As I go through the ins and outs of my sometimes exciting, mostly mundane life, something will happen and I think “oh good — I’ll put this in the blog.” But when it comes down to writing, somehow grilling legs of lamb in the rain for my parents 50th wedding anniversary or monogramming cupcakes at […]
By Annie Copps
Oct 09 2008
As I go through the ins and outs of my sometimes exciting, mostly mundane life, something will happen and I think “oh good — I’ll put this in the blog.” But when it comes down to writing, somehow grilling legs of lamb in the rain for my parents 50th wedding anniversary or monogramming cupcakes at 2 a.m. for my cousin Kim’s wedding doesn’t feel like something anyone would be interested in. Or I start to write and what was meant to be a quick paragraph and it turns into several paragraphs of turgid prose.
But blogging is a bit like flying without a net and being able to share without tremendous consideration of constraint. I have told a few friends about the lamb and cupcakes and they liked the stories so…
Here are the highlights of the grilled lamb story and cupcake stories (aside from the astonishing fact that my parents have been married for 50 years and that my lovely cousin Kim began her new life as a married).
The lovely lamb was marinating in a potent rub of olive oil, garlic, rosemary, and oregano. It was indeed raining, more like a light drizzle, but enough to produce a very slick surface on the wooden deck. Safety is indeed important, so I did my best to dry things off, but the deck appeared to be under a thick coating of Vaseline.
I laid down old newspapers, which helped a lot, but I didn’t cover the entire deck. I got the hardwood charcoal going in a chimney starter (a Godsend of a tool) and when the coals became gray, I dumped them atop the coals that I had piled into a neat hill on one side of the grill, so that I would have a hot and cooler side.
With the still super-hot chimney starter held tightly in one hand by its cool handle, I carefully walked towards the deck steps to place the hot chimney on the stone walkway to cool. Well, I hit a slippery patch and placed an arm out for balance, for certainly a wipeout with a hot metal cylinder (likely some residual coals remained inside) was not going to be pretty.
In the nanosecond of my potential fall I realized I was readying to brace myself on the lid of the now-hot grill. So I did my best to spin. Did I mention I was in flip-flops? I spun enough to momentarily steady myself on the propane grill (a good use for it I think), but the flip-flop was having no part of being still with so much slippery mischief about.
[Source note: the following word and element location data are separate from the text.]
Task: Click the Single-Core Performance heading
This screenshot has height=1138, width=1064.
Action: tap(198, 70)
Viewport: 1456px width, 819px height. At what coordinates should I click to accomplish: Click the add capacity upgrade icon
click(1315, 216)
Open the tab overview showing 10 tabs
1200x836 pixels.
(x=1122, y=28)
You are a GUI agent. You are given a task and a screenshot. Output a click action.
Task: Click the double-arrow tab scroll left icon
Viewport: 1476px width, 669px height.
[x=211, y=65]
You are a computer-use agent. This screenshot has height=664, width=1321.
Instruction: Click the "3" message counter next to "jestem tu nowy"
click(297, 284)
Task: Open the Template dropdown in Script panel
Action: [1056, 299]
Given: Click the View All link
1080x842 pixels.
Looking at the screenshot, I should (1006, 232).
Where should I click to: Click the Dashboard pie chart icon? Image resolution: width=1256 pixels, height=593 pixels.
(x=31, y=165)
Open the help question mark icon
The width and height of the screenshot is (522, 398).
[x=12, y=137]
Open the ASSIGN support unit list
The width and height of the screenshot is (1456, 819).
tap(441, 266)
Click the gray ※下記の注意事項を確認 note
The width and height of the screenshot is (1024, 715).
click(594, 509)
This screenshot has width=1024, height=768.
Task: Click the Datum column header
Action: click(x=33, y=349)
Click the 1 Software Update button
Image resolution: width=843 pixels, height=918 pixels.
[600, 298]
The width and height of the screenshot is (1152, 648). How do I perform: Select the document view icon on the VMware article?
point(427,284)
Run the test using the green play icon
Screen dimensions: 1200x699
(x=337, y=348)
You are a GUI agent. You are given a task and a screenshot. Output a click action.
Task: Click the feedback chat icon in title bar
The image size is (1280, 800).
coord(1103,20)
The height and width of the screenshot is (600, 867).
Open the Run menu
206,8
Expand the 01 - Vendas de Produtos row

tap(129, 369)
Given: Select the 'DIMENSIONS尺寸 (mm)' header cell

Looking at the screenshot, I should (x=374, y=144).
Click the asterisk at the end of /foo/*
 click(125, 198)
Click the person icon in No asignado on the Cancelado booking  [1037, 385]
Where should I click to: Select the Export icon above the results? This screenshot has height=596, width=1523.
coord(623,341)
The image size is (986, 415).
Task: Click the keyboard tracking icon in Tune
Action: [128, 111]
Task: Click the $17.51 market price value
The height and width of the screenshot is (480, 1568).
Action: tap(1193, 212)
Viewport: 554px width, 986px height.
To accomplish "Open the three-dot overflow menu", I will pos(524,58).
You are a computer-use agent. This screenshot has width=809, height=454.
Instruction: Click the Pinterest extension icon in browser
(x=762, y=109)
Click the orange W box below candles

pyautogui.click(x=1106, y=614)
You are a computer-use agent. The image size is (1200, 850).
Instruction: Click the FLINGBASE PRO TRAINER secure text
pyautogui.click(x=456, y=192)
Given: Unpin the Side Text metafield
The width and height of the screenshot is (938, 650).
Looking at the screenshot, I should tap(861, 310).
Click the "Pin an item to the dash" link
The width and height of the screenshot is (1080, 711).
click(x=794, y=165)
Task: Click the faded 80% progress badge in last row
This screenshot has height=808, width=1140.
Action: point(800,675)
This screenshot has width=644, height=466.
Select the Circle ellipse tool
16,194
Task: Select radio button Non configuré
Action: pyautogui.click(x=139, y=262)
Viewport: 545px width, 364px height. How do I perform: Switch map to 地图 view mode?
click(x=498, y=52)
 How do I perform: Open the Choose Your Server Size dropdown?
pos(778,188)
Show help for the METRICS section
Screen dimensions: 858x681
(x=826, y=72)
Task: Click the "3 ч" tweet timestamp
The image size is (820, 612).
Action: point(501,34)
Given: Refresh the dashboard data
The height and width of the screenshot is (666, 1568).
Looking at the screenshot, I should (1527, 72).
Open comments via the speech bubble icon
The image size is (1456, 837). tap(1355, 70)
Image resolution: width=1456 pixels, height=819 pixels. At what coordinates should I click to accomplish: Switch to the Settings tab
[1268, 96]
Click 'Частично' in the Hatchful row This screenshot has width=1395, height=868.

So I kept moving.
I quickly lunged one leg out, not sure where it would land, as my head was not facing forward but still engaged in the don’t-land-on-the-hot-grill twist. I went forward and my foot landed on the bulkhead, which I sorta pinballed off of. One flip-flop did slip off at one point and landed on the grass where I did, too, on one knee — still holding the hot chimney in hand.
I sat still for a moment knowing nothing serious had happened to my body. It was then that I could smell the burning rubber of the errant flip-flop. A small ember had escaped the chimney and landed on the “shoe.” It melted a gooey hole.
I said “thanks” to all the Gods I could think of, several lessons learned.